MLA for Cumberland
- In office 1975–1982

Personal details
- Born: August 10, 1917 La Ronge, Saskatchewan, Canada
- Died: July 6, 2016 (aged 98) Kelowna, British Columbia, Canada
- Party: Saskatchewan New Democratic Party
- Spouse: Hetty Smith

= Norman MacAuley =

Canadian politician

Norman Hector MacAuley (August 10, 1917 – July 6, 2016) was a political figure in Saskatchewan. He represented Cumberland from 1975 to 1982 in the Legislative Assembly of Saskatchewan as a New Democratic Party (NDP) member.

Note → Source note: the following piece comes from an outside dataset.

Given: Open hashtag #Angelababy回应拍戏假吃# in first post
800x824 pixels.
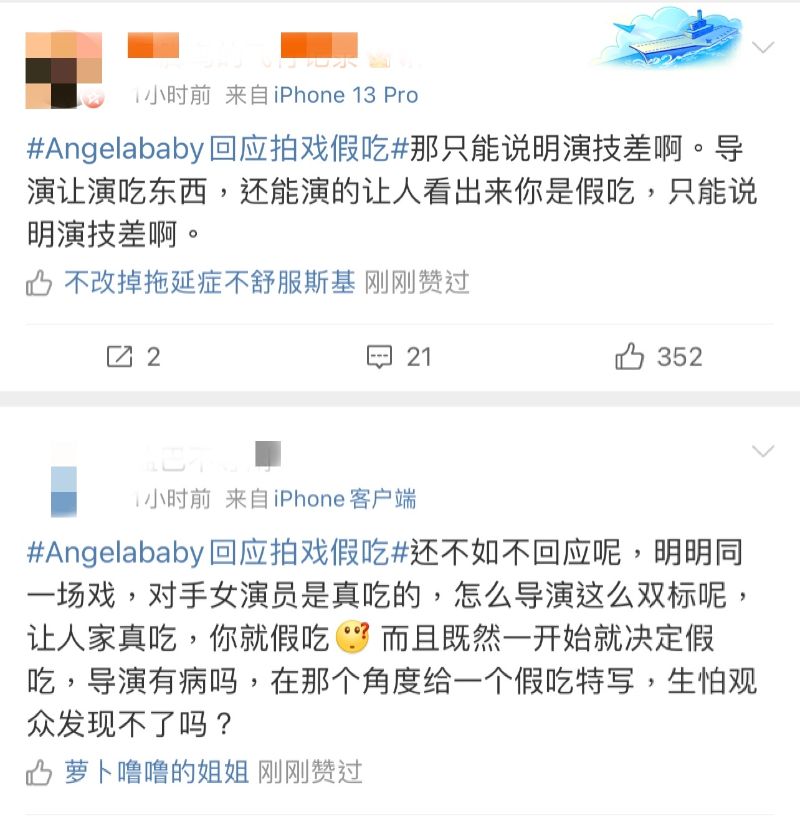Looking at the screenshot, I should (218, 149).
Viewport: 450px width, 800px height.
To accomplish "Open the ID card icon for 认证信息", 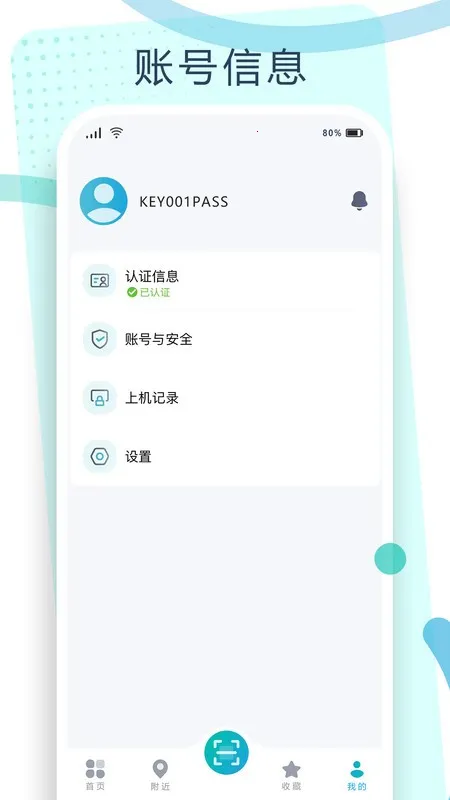I will pyautogui.click(x=99, y=281).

He was born in La Ronge, Saskatchewan. From 1933 to 1941, he worked as a fisherman and freighter. MacAuley then served in France and Britain with the Canadian Army during World War II. From 1950 to 1956, he was manager of the Saskatchewan government trading stores at Deschambeault and Pinehouse. MacAuley then served as special constable for the Royal Canadian Mounted Police at La Ronge. From 1965 to 1972, he operated a tourist camp in the La Ronge area. Having been elected M.L.A. for Cumberland Constituency in 1975, MacAuley served as Legislative Secretary to Ted Bowerman in the assembly and later as Legislative Secretary to Jerry Hammersmith from 1978 to 1982, providing advice on a draft new Northern Municipalities Act. He died in Kelowna, British Columbia on July 6, 2016.